* _WHAT YOU HAVE TO DO_
Copy everything in the material from the line containing "You are a GUI" down to the end of the material, keeping both ends and leaving out the pictures.
-- begin --
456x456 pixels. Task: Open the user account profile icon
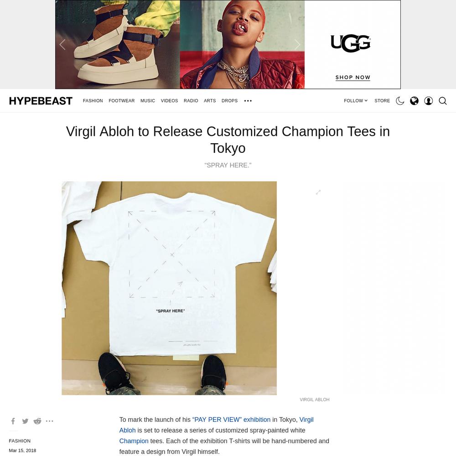(428, 101)
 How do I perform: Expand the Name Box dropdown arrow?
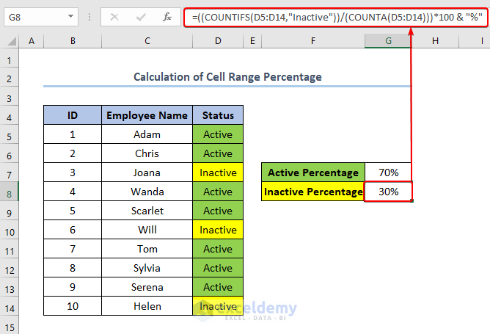(x=71, y=17)
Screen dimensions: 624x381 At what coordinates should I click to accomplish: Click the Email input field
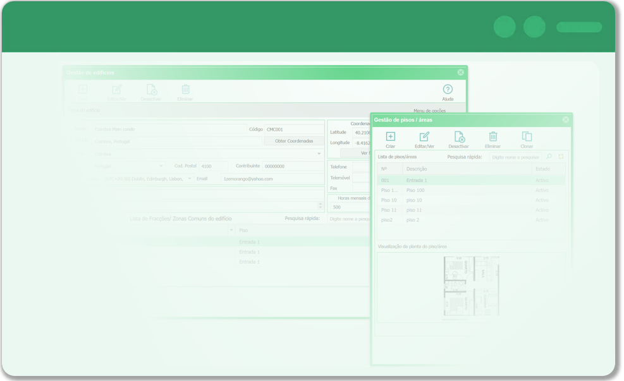(272, 179)
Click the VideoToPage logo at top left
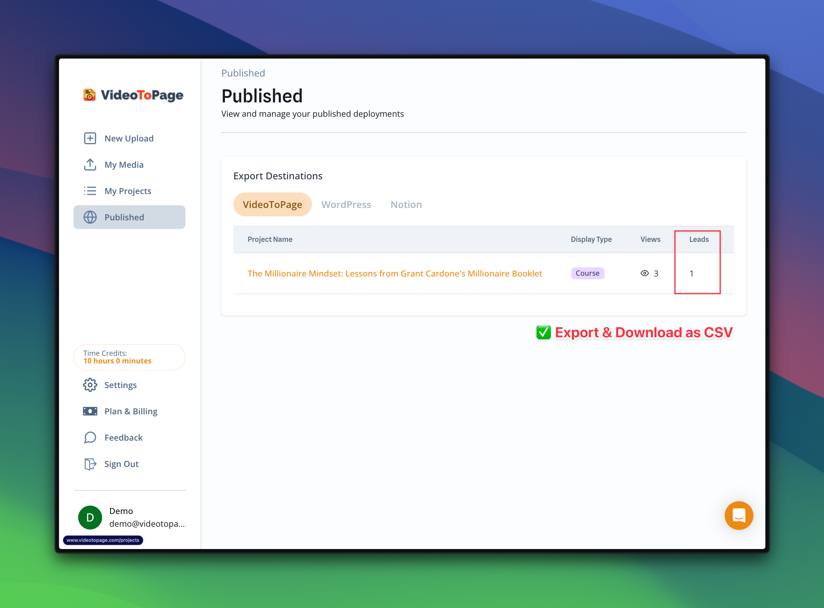Image resolution: width=824 pixels, height=608 pixels. point(132,95)
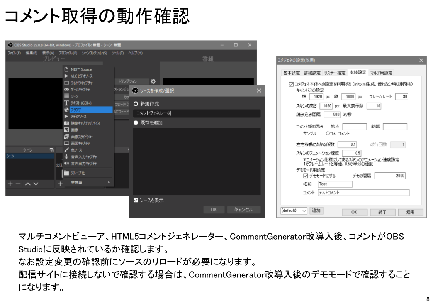Disable the デモモードにする checkbox
433x306 pixels.
(305, 175)
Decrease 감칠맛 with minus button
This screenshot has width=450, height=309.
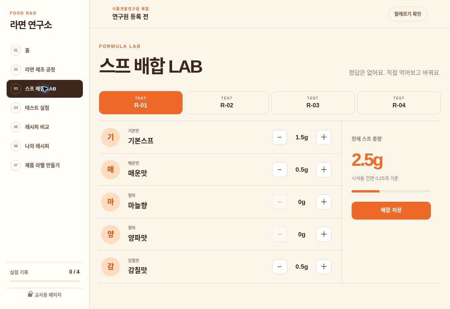click(280, 267)
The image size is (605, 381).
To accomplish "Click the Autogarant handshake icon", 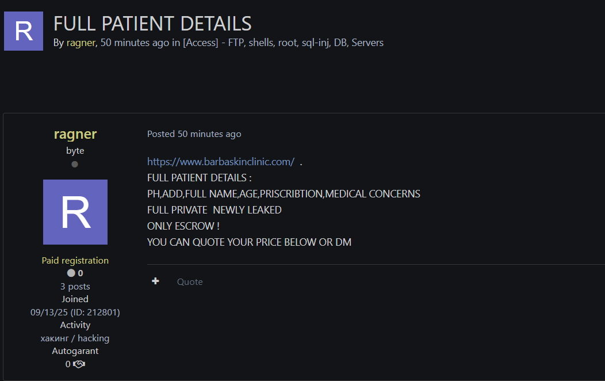I will point(79,364).
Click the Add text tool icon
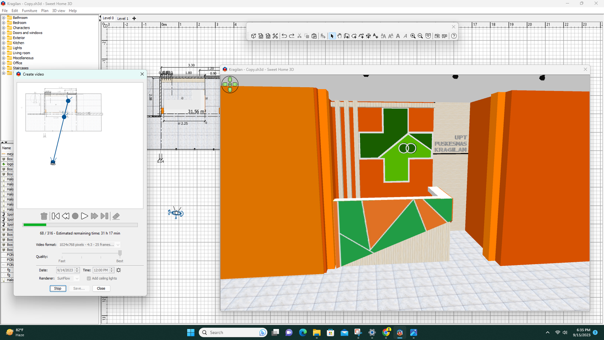The image size is (604, 340). pyautogui.click(x=376, y=36)

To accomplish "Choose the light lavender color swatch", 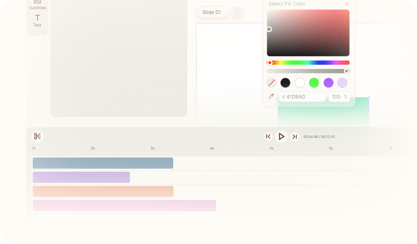I will click(x=342, y=83).
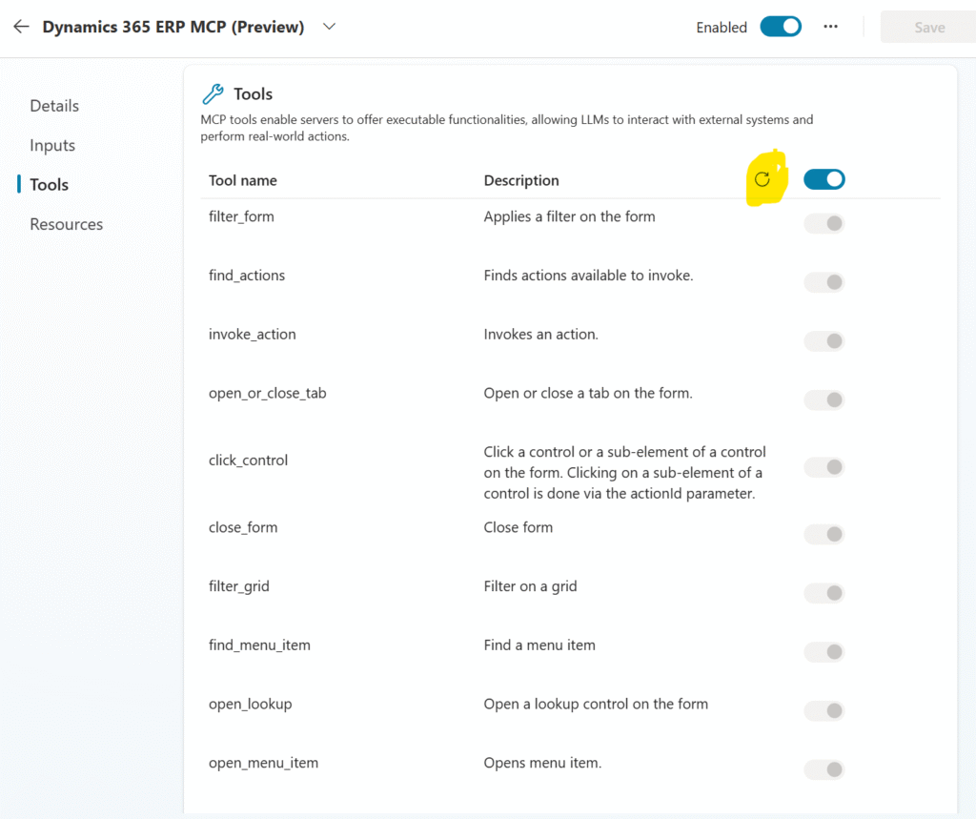Expand the Dynamics 365 ERP MCP dropdown chevron
This screenshot has height=819, width=976.
pos(330,27)
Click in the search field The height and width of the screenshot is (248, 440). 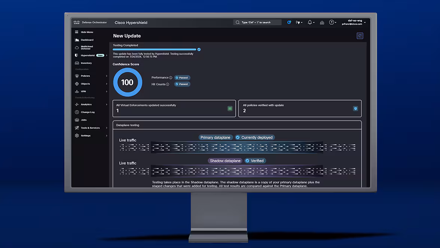click(x=257, y=22)
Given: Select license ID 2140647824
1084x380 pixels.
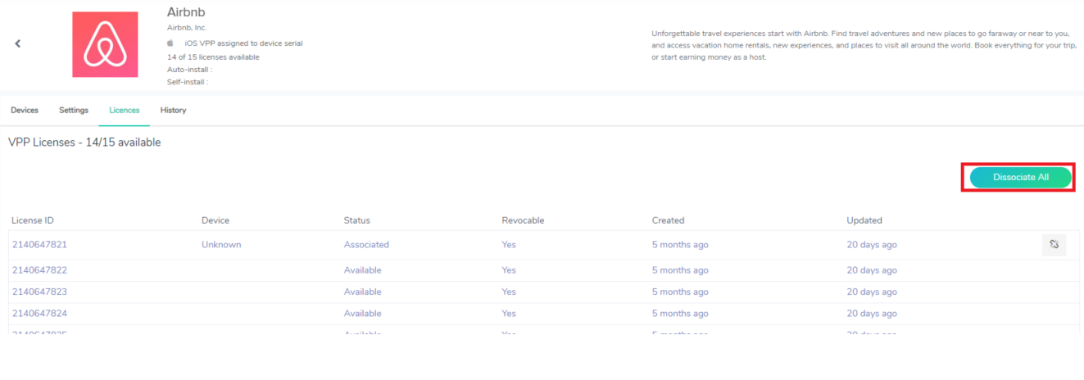Looking at the screenshot, I should tap(39, 314).
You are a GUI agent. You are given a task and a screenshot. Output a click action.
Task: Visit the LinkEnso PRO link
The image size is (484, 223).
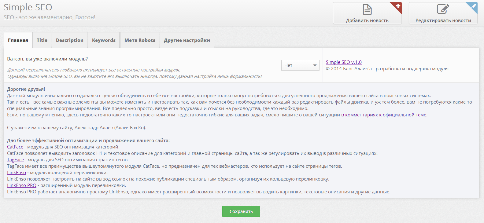coord(22,185)
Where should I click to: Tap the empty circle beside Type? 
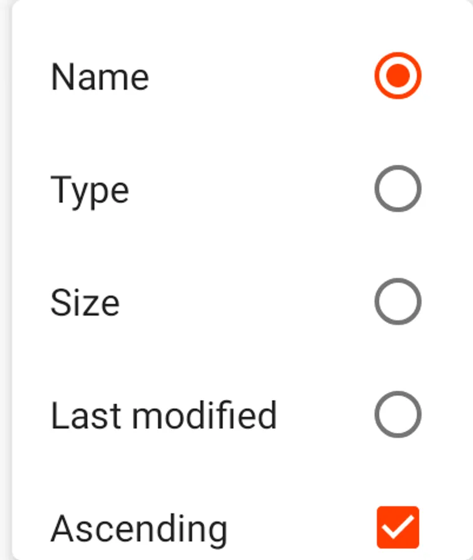(x=398, y=189)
-- end --
* _IN RESPONSE_
You are a GUI agent. You are given a task and a screenshot. Output a click action.
Task: Visit the LinkEnso PRO link
The image size is (484, 223).
coord(22,185)
Where should I click to: Tap the empty circle beside Type? 
(x=398, y=189)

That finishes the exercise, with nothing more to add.